In the last two weeks, a serious and potentially cataclysmic international crises has been simmering in Ukraine. A government MP has been in court facing six charges of rape. A world famous athlete has been on trial for murdering his super model girlfriend. Tabloid newspapers have came under intense criticism for publishing mawkish shots of a world famous rockstar in the grip of untold grief. Today, the UK’s budget is being announced, replete with the continuance of eroding living standards for the vast majority of it’s citizens. There is a jumbo jet that has vanished into thin air, two national treasures are dead and what do we have to say about any of this?
Nothing, because we’re taking turns to nominate friends for a no-makeup selfie on Facebook. To raise awareness. Later, after a predictable and unfortunately misogynistic backlash, people who sat back in the early stages waded in to announce that they had donated nominal sums to justify their selfie. Cancer research sites thanked those who took part in the awareness raising- they did raise some money, once people had highlighted the hypocrisy of not doing so.
Well now I think it’s time to take stock and raise some actual awareness. Awareness of how little self-awareness we have in Internet Britain, 2014.
Awareness of how self indulgent we are. How comfortable people are with hijacking serious causes like Cancer research, and using it as a vehicle to fish for compliments. How have we got to this stage?

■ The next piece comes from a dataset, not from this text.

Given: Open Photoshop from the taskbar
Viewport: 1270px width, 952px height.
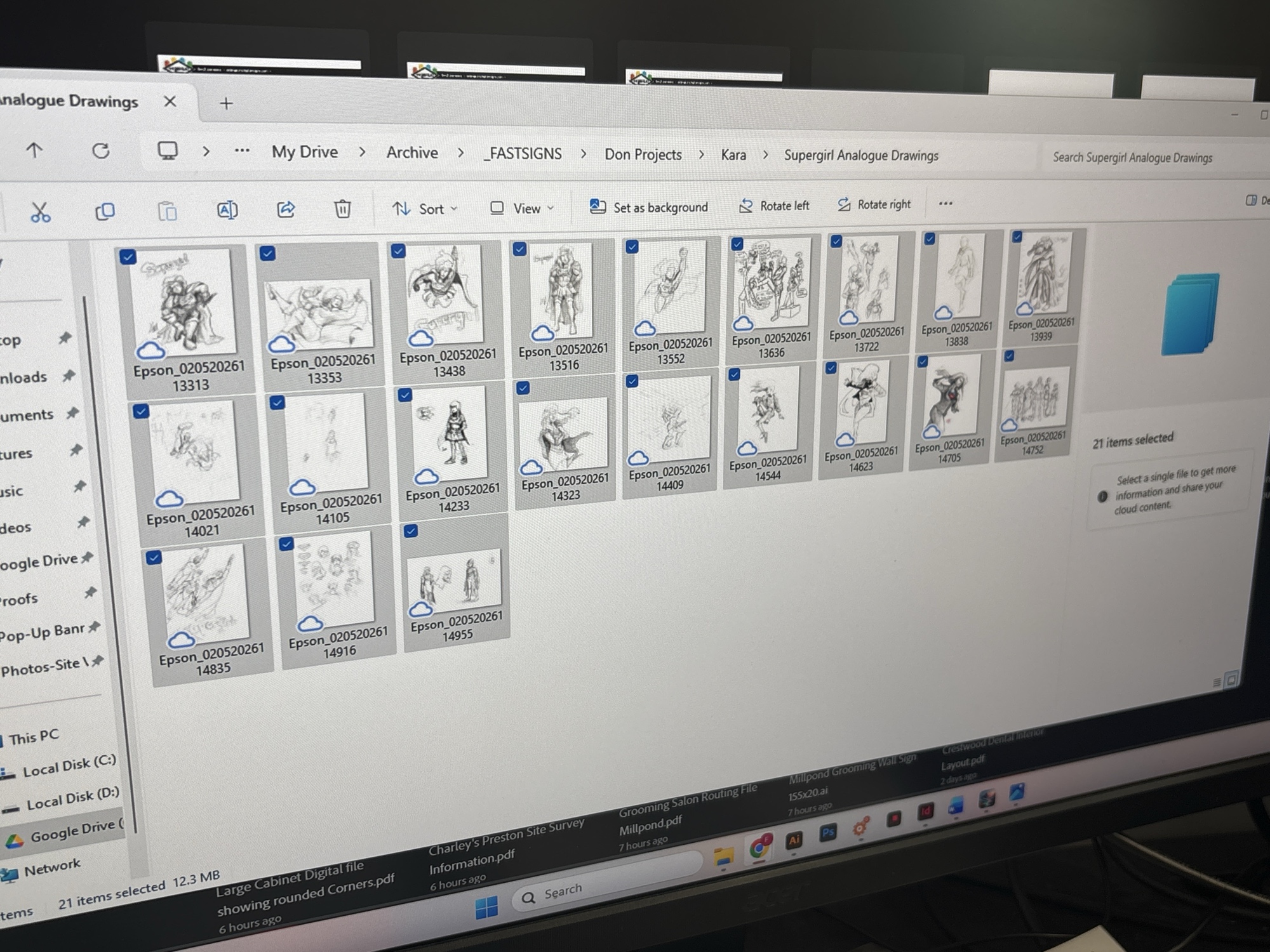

Slacktivism has been increasingly noticeable on social media over the last few years. What began as viral ad campaigns cooked up in marketing departments has evolved into something utterly meaningless. Everything now is for a cause- the cause being the namedropping of some hideous illness or misfortune, in relation to a spurious activity designed to impress relative strangers on the internet.
It wasn’t very long ago that people did nice things to help others. Whilst charity has always brought along with it opportunist self-made saints, it used to be that in order to bask in the warm, self satisfied glow of public adulation you actually had to do something. Go abroad to serve on a mission, work in a soup kitchen, volunteer for the salvation army. Maybe even volunteer at a charity shop, a dog kennel, spending time with the elderly. These things used to happen (and still do, probably), and despite the fact that it’s hard to stomach the true motivations many people had for these things, at the very least they were doing them, and we could do nothing but grudgingly tip our hat to even the most odious of them.

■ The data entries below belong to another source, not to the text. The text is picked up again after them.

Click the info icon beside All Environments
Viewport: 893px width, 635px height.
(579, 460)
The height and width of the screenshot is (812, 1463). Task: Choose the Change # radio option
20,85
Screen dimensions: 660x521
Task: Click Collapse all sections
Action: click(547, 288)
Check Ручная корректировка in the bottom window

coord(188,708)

Thing is, people today have very little connection to each other, really. We’re all living in some imagined Facebook world. Our traditional idea of interacting with each other has been transformed into a world of text and images, where we can fashion our own identity within the confines of a uniform social media profile.
This imagined, Facebook existence is so influenced by the world’s obsession with celebrity that the Facebook game has become an effort of hitching your flag to the latest bandwagon and riding it until you’ve gained enough likes to convince yourself people actually like you. Maybe it’s because our generation grew up with reality TV, and our world was fashioned by a strange democracy where your popularity in relation to groups of people was legitimised by votes. Very few of us, in this day and age, are comfortable with the concept of people not liking us. In fact to be comfortable with the idea that someone might be directly opposed to your principles is seen as strange, and alien.

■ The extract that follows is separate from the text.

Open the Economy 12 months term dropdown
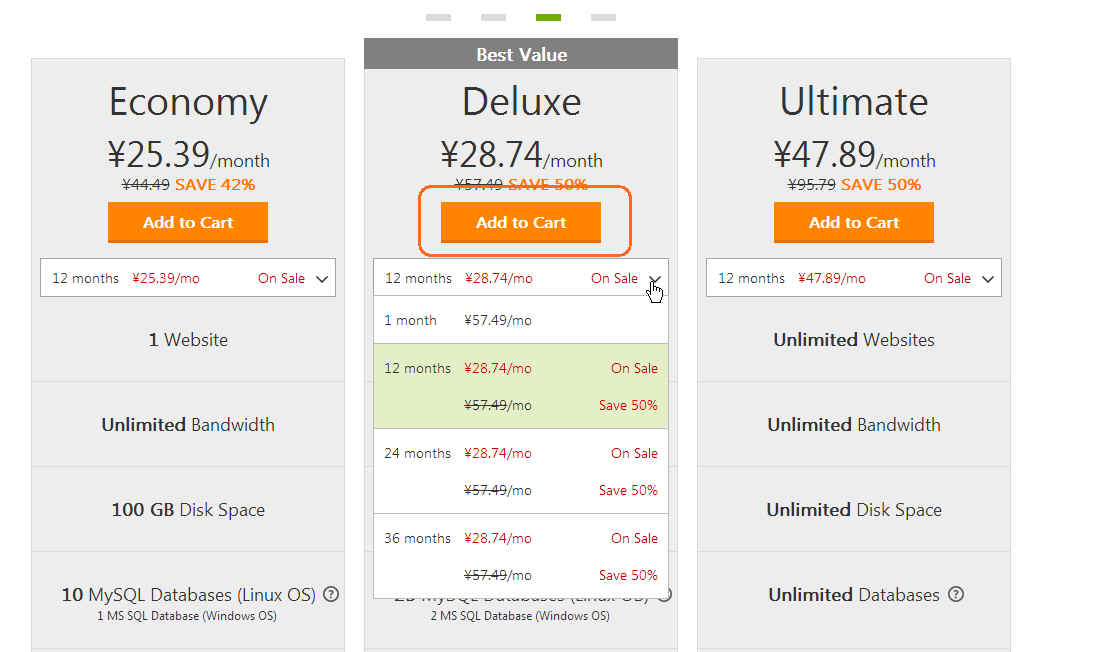Image resolution: width=1112 pixels, height=652 pixels. click(188, 277)
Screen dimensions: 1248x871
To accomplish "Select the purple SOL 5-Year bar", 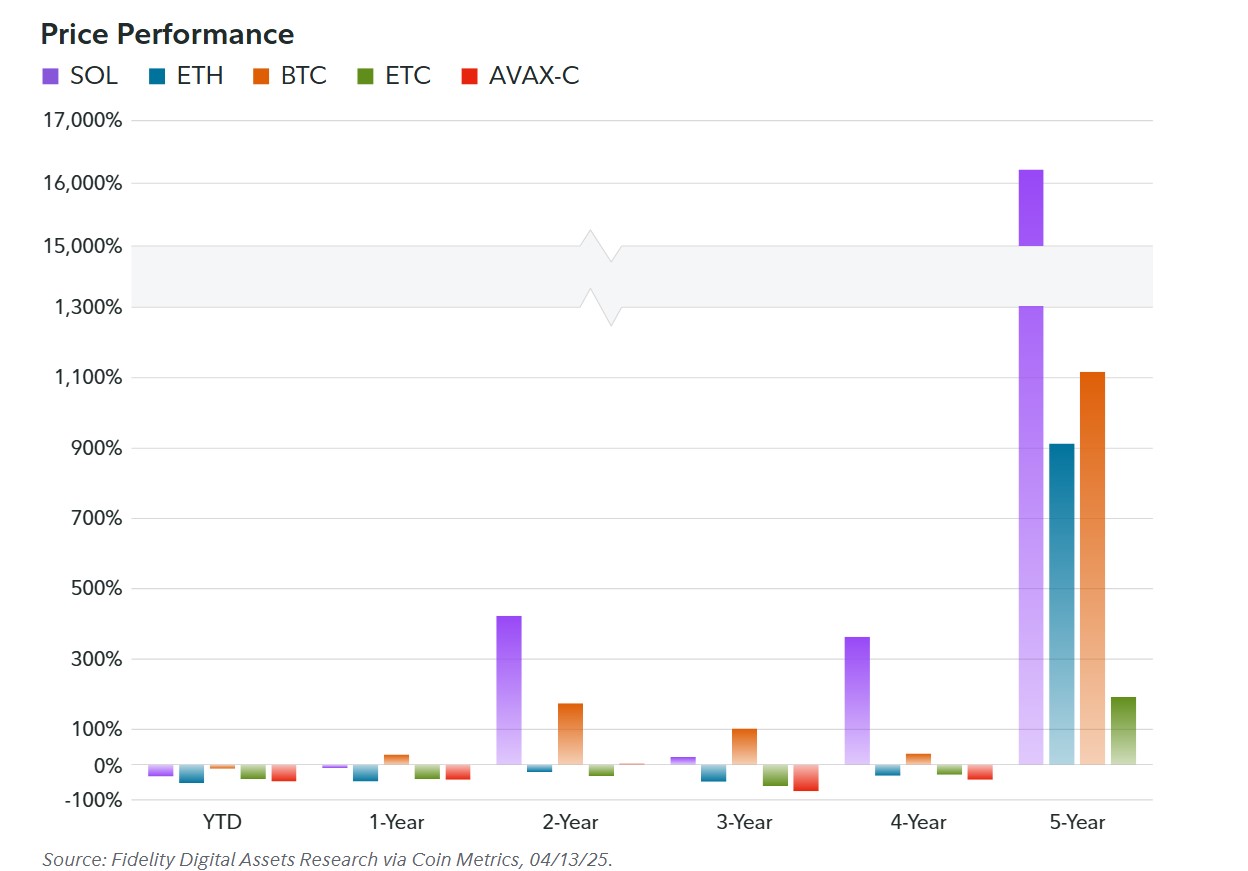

All this can be reduced to the fact that so many people are unaware of the fact that they are uncomfortable in their own skin. They cannot face who they are, so they construct a persona to project to the outside world that cares about the trivial things other people care about. They want to be the person who delivers the warnings, delivers the information about carjackings at petrol stations and children being shaved by muslims in Asda toilets. They want people to know they’re patriotic, because other people might agree with them and then they feel part of something.
Feeling a part of something is the key thing. So many people live fractured, disassociated lives that they have very little self awareness. They do not know who they are, so they manufacture a cartoon that exists online and force that cartoon to become part of whatever social meme is doing the rounds.
Social Media is becoming increasingly worthless. It has eaten itself, and now we’re slowly watching our correspondence descending into effluence.
And as a result, the people who are actually aware of the real world and comfortable with others criticising them have become the weirdos.